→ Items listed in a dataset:
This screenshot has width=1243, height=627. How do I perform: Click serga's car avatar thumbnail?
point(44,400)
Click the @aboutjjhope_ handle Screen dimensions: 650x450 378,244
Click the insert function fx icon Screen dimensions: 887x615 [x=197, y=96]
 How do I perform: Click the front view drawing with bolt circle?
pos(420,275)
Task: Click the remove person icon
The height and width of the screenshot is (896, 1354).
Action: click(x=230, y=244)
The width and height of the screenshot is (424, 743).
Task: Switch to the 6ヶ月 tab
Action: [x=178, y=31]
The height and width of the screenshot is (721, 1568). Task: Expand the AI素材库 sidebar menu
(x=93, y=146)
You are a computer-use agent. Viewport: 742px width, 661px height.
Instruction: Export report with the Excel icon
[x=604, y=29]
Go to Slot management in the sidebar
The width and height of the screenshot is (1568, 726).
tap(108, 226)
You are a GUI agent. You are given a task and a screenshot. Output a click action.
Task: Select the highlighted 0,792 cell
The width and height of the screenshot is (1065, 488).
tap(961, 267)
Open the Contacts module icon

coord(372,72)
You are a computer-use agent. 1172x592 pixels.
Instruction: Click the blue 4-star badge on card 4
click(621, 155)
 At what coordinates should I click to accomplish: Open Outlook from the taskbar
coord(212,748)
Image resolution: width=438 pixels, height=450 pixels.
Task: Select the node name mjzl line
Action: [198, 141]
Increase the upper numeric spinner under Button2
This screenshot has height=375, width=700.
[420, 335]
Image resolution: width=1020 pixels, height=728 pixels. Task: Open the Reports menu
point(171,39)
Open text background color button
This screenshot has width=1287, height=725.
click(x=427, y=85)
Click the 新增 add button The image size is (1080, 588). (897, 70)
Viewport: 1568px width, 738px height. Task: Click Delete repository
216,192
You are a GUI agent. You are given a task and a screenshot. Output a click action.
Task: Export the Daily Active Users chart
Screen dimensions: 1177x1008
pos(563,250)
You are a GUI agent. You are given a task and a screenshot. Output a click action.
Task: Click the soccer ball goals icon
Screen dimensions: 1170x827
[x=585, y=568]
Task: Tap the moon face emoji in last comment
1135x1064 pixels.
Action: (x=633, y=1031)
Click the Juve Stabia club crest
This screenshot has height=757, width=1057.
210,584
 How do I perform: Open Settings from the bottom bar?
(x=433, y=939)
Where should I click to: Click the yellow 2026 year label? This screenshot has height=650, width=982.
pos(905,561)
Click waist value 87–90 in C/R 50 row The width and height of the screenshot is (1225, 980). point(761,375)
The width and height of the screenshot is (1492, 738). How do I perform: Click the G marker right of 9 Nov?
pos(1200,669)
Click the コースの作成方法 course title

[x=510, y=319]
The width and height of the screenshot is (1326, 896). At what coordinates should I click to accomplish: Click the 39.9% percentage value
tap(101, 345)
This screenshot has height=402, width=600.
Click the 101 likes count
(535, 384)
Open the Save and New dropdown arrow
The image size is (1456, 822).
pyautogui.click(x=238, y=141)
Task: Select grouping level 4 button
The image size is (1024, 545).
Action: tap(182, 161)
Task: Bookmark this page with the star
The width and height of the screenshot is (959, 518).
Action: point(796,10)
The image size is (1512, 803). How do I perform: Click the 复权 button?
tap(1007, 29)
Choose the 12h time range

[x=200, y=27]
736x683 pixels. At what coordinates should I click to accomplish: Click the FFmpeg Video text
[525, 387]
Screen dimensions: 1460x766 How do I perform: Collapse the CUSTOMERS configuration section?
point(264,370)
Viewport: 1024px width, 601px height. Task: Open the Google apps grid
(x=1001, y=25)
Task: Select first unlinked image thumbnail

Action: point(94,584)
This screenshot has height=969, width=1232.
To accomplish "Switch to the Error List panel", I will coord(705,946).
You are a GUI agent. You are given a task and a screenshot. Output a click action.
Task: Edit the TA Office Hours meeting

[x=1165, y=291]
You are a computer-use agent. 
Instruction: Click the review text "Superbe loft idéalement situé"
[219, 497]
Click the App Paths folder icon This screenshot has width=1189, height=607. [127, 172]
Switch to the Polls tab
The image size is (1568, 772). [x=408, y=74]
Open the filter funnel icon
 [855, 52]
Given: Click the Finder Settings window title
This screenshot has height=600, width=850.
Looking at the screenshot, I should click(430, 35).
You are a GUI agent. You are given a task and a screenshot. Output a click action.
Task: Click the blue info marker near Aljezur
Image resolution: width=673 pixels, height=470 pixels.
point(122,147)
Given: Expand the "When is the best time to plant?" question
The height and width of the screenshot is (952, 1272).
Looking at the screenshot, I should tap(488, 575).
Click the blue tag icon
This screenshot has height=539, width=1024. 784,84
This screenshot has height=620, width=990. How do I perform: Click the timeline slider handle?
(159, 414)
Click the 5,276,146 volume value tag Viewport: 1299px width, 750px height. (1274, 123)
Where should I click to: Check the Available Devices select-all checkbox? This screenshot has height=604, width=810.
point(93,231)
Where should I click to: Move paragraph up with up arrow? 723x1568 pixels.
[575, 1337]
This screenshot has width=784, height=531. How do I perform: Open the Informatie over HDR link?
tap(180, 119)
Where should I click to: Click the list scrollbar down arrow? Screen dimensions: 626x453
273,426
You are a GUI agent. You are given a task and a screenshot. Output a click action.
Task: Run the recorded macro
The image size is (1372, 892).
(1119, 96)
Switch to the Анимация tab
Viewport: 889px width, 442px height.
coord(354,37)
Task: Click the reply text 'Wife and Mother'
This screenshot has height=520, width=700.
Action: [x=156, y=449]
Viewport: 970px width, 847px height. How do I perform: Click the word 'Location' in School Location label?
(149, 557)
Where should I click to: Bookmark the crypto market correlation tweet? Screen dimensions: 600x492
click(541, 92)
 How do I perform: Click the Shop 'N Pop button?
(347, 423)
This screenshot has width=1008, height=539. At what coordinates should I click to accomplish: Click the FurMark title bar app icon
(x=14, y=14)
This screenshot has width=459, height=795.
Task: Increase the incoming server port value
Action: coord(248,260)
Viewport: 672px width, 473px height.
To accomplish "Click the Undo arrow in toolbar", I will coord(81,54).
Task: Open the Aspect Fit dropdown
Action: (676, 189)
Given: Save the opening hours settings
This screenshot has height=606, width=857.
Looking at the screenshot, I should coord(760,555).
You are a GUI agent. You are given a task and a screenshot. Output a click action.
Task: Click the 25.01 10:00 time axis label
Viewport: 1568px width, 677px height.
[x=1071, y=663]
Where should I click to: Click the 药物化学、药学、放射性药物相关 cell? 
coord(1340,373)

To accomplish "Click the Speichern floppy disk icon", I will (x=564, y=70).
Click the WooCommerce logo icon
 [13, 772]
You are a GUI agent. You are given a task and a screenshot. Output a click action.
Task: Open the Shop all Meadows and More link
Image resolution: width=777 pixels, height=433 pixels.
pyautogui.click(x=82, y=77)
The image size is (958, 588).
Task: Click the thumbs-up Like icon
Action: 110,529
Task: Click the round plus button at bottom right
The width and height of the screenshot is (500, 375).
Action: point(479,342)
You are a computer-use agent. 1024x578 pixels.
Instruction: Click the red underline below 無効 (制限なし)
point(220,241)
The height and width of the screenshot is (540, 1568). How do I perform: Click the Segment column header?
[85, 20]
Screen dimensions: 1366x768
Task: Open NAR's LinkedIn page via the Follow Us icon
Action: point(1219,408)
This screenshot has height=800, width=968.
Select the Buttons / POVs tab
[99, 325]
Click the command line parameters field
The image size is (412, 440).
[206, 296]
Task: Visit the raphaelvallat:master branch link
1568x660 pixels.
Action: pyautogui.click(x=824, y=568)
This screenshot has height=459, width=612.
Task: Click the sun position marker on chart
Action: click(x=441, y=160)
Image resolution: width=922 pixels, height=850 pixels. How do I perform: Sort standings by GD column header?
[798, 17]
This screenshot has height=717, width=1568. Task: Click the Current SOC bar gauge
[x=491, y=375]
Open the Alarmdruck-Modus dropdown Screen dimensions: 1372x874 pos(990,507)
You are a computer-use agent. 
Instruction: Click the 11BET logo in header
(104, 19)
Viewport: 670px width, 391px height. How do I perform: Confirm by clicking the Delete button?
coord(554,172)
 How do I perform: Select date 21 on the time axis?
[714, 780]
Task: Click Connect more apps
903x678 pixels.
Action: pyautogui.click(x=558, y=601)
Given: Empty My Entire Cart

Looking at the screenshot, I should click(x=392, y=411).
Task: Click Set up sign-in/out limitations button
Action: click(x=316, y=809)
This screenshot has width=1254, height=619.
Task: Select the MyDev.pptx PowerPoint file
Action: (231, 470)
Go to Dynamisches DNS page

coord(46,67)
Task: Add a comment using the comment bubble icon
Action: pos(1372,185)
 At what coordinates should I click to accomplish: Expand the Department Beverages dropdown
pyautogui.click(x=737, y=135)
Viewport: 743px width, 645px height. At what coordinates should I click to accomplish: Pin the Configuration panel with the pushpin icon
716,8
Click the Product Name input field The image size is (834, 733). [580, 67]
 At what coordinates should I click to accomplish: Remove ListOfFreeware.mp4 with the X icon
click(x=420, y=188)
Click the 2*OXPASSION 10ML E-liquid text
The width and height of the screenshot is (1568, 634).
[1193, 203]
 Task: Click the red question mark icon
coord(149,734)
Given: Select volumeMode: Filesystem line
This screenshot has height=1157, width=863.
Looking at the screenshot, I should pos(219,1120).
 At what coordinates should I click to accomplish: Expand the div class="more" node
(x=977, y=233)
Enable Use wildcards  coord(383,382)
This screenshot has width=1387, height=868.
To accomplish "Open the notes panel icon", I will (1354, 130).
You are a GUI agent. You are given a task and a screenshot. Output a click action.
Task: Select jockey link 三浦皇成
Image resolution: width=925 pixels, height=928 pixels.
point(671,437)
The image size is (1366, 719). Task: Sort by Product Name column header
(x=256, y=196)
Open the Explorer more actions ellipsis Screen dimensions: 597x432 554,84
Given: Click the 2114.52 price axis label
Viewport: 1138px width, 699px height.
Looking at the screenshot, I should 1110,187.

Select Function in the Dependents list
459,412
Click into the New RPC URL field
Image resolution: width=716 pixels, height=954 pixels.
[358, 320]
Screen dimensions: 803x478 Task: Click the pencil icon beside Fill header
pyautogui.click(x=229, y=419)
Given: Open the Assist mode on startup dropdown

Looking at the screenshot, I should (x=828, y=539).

→ What you are asked to do: Turn the records starting with the line containing "Viewport: 1568px width, 738px" and going on through the line containing "(x=433, y=939)" into a numbered list, leaving out any blank lines.

→ Output of the exercise:
1. Viewport: 1568px width, 738px height. Task: Click Delete repository
2. 216,192
3. You are a GUI agent. You are given a task and a screenshot. Output a click action.
4. Task: Export the Daily Active Users chart
5. Screen dimensions: 1177x1008
6. pos(563,250)
7. You are a GUI agent. You are given a task and a screenshot. Output a click action.
8. Task: Click the soccer ball goals icon
9. Screen dimensions: 1170x827
10. [x=585, y=568]
11. Task: Tap the moon face emoji in last comment
12. 1135x1064 pixels.
13. Action: (x=633, y=1031)
14. Click the Juve Stabia club crest
15. This screenshot has height=757, width=1057.
16. 210,584
17.  How do I perform: Open Settings from the bottom bar?
18. (x=433, y=939)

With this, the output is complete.